I'd love to see experimentation with a whole system that takes the jupyter approach, with nested namespaces forming applications, combined with data being held in "blocks" as well as code - much like acme opens and edits files as well as letting you execute either them or snippets in them. I think there's a chance something could be developed that would better fit the way we interface with computers today, and the underlying engine approach would move us toward the "everything speaks one language" design we lost in the move from shells to standalone GUI applications.

Mostly, I'd be bummed to see yet another shell that pretends it's behind a "glass teletype", to use the tongue-in-cheek term from "Ed Mastery", or just continuing elaboration on that design, despite the fact I use shells daily. It's the best we have now, but I feel like it's the way forward.

Cheers!

Marshall

P.S. - Kakoune is neat and I'm going to have to poke around at that, thanks for pointing it out.

On Mon, Jan 2, 2023 at 3:03 PM Joseph Holsten <joseph@josephholsten.com> wrote:
On Fri, Dec 30, 2022, at 12:42, Sven Mascheck wrote:

and in "ksh - An Extensible High Level Language" David Korn writes:

  •  "Originally the idea of adding command line editing to ksh was rejected in the hope that line editing would move into the terminal driver." [2]

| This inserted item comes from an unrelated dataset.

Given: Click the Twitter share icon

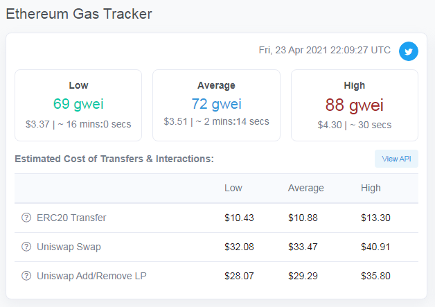Looking at the screenshot, I should [x=409, y=51].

This phrase has haunted me for years. It’s so clearly the “correct” separation of concerns, until you actually attempt implementing it. And Bourne’s irregular grammar certainly doesn’t help here. I’d prefer to move beyond readline, ideally something like text objects per vim/zsh/treesitter. But having one parser in the interpreter and another in the line editor becomes quite exciting if you want a true bourne or even posix sh.

But the thing that brought be back to playing against this quote again this year was starting to research the QED lineage and discovering helix & kakoune. Honestly, they feels like the most coherent advancements in QED-style editors since sam & acme. (Yes, I’m irrationally excluding vim text-objects, mostly because no one removed editor features that t-o made redundant. It’s as if ed had twice as many commands, one for regexp matches and one for pre-ken-QEDist exact matches.)

Anyway, the only time I’ve really seen “line editing […] move into the terminal driver” sound possible was acme’s win. For those who haven’t had the pleasure, rsc describes it at 15:25 in https://research.swtch.com/acme. “I worked for many years in a shell without history or command line editing, and I never missed it because Acme is providing this for me.”

It’s hard to convey how surprisingly pleasant sh or rc can be within acme win to someone who has only used them within a mere terminal-emulator-emulator. Especially since a greenfield terminal app has more code emulating old xterm behaviors than physical vt100 behaviours. This is especially exhausting when you try to use something like NeoVim’s :term expecting it to just work and discover that buffer-line-wrapping on window-resize hasn’t been implemented.

Anyone seen any other “terminal drivers” that provide a pleasant alternative to line editing?